Miguel A. Román entiende la cocina como el arte de convertir a la naturaleza en algo aún mejor. Desde comienzos del milenio viene difundiendo en Inernet las claves de ese lenguaje universal. Ahora abre aquí, los días 12 de cada mes, su nuevo refectorio virtual.

Un mundo de salsas (II): Salsas "de allá"

Cuando los navegantes del siglo XVI tendieron un puente entre dos continentes, pocos repararon entonces en que, infiltrada entre el trasiego de riquezas aparentes y la sobreescritura cultural de lenguas y religiones, se gestaba una revolución culinaria, solo equiparable a la que protagonizaron los árabes durante su expansión por Europa.

De tal forma que es impensable concebir hoy en día una dieta regional del viejo continente desprovista de patata, tomate o pimiento, o una carta de postres donde no figure el chocolate, frutos de la tierra que, sin embargo, entre unas cosas y otras no tienen a este lado del Atlántico un arraigo en tierras y calderos mucho más longevo que tres o cuatro siglos.

No fue sino hasta 1747 que el español Juan de la Mata lleva al texto impreso dos recetas de una llamada “salsa de tomate”. El tomate, derretido suavemente al calor de los fogones, en un escueto lecho de aceite de oliva y más o menos especiado, aromatizado con hierbas o acompañado de ajo y cebolla, entra así en la historia de las salsas incorporadas a occidente. Quizá tarde, pero con indudable éxito, habiéndose alzado con un puesto sobresaliente entre las salsas clásicas a escala mundial.

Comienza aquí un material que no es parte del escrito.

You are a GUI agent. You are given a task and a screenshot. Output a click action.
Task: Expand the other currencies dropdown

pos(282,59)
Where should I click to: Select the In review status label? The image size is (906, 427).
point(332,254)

Por supuesto, la salsa de tomate permanece como reina en la cocina americana, recibiendo incluso denominaciones propias como el Hogao en Colombia o el Sofrito en Venezuela (adviértase que en este “sofrito” es nombre propio de receta estricta y canónica, y no cualquier mezcla tomatera oficiada sobre sartén).

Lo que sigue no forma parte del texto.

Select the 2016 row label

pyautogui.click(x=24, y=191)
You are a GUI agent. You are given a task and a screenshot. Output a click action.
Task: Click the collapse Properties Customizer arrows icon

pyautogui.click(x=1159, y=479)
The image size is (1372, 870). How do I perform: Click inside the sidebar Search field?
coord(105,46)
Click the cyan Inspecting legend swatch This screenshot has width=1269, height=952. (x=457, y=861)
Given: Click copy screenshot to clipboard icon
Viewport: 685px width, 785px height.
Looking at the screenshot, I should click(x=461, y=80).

Pero la personalidad del tomate es tal que ha llegado a condicionar la genética gastronómica de otros países que lo han incorporado como elemento propio.

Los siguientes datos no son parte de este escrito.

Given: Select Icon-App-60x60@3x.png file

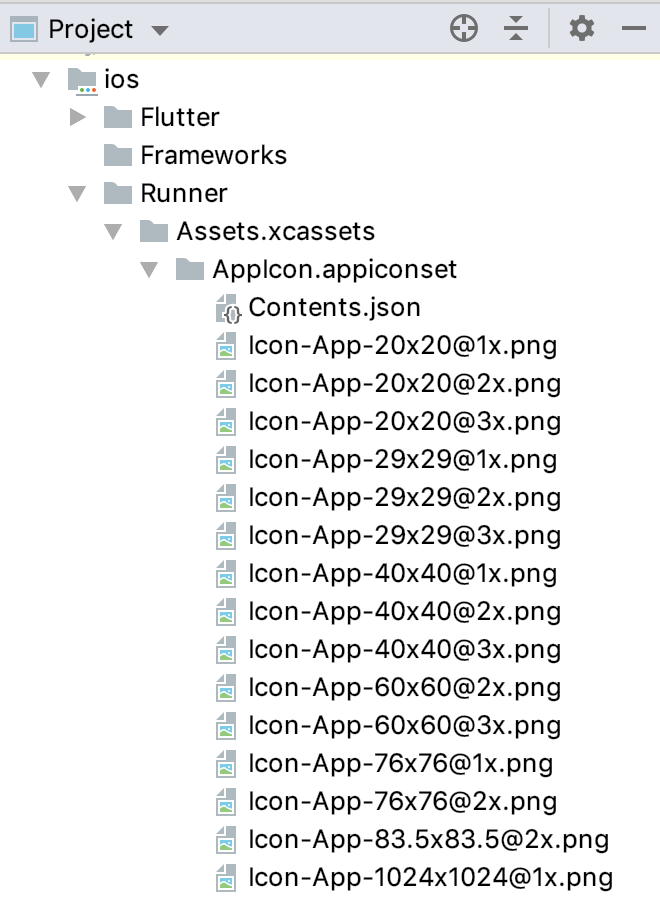Looking at the screenshot, I should (x=388, y=726).
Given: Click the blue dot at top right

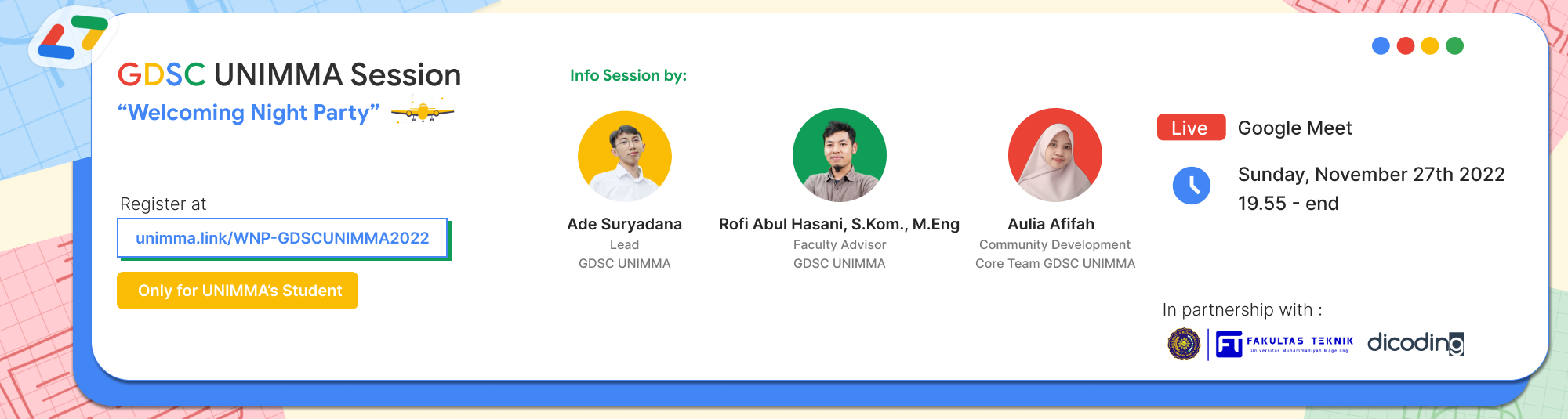Looking at the screenshot, I should (x=1381, y=46).
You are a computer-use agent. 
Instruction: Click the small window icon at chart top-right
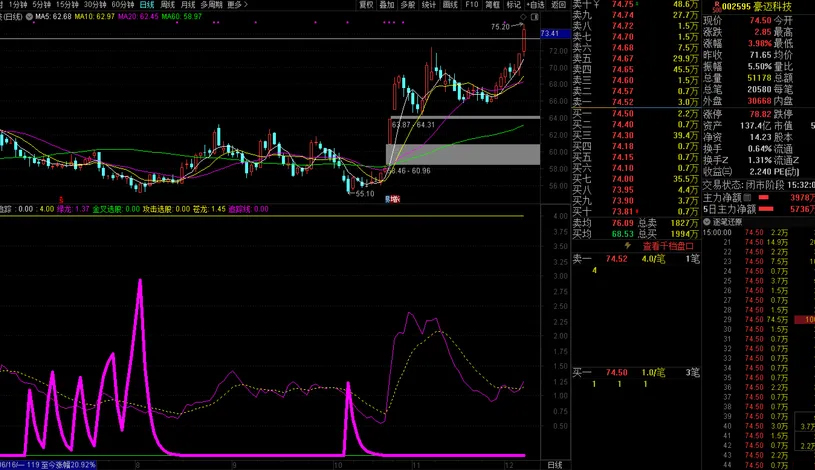[x=536, y=17]
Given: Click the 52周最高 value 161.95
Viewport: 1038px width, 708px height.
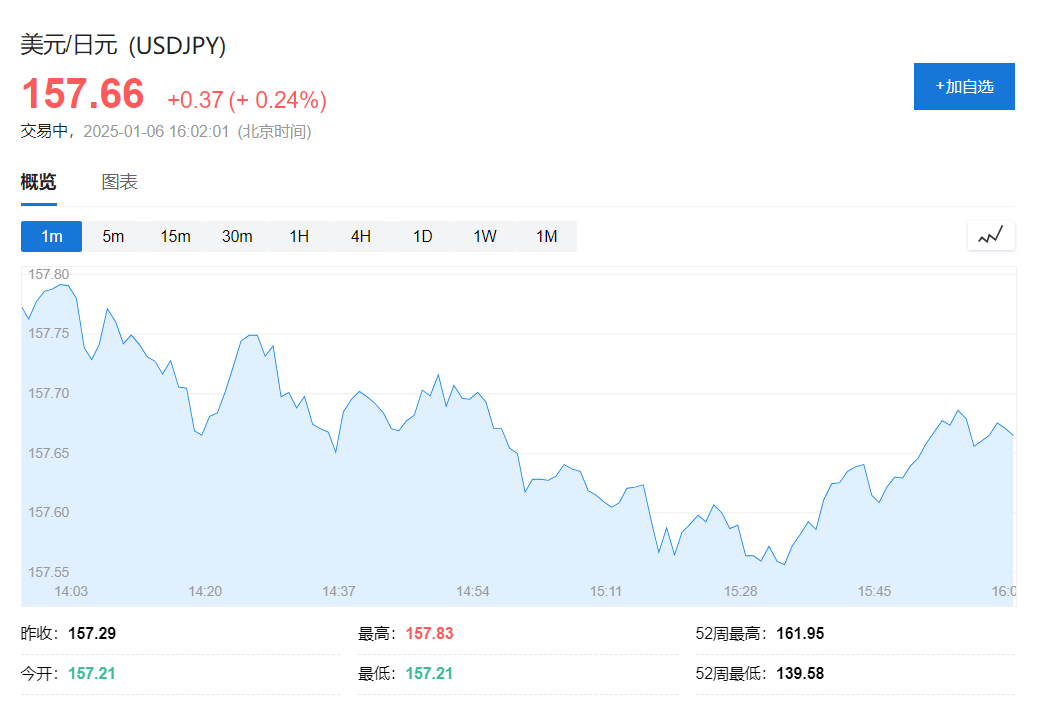Looking at the screenshot, I should click(800, 634).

Desde luego en la cocina italiana ha dejado definitivamente su impronta sobre los platos de pasta, alborozados ante la caricia sápida y la inyección de color. Y no únicamente como unidimensional salsa “di pomodoro”, sino generando a su vez, como si una de las clásicas “salsas madres” se tratara, variantes tan conocidas como la famosísima y sabrosa boloñesa, o la especiada marinara.

Mención aparte merece la salsa ketchup, denostada por su asociación a un tipo de comida clasistamente alejada de los círculos de “la buena mesa”; debo romper –y aquí y ahora lo hago- una lanza a favor de una variante de la salsa de tomate que de hacerse con buena y selecta mano (para empezar, usando un buen vinagre) no tiene por qué desmerecer en platos de alta alcurnia. Cualidades de sabor no le faltan para ello.

Ni posibilidades combinatorias, la más renombrada quizá la salsa de mil islas, salsa mestiza (en la más pura acepción del término) hija de kétchup y mahonesa y que se vuelve gloriosa con una vuelta más de tuerca: la salsa Golf, conjunto que, bien construido e inteligentemente especiado, es capaz de convertir en arte mayor al chabacano langostino e inventada (dicen) en 1920 por el bioquímico argentino Luis Federico Leroil (anecdóticamente, cincuenta años más tarde le fue concedido el premio Nobel, por contribuciones tal vez menos importantes para la felicidad humana).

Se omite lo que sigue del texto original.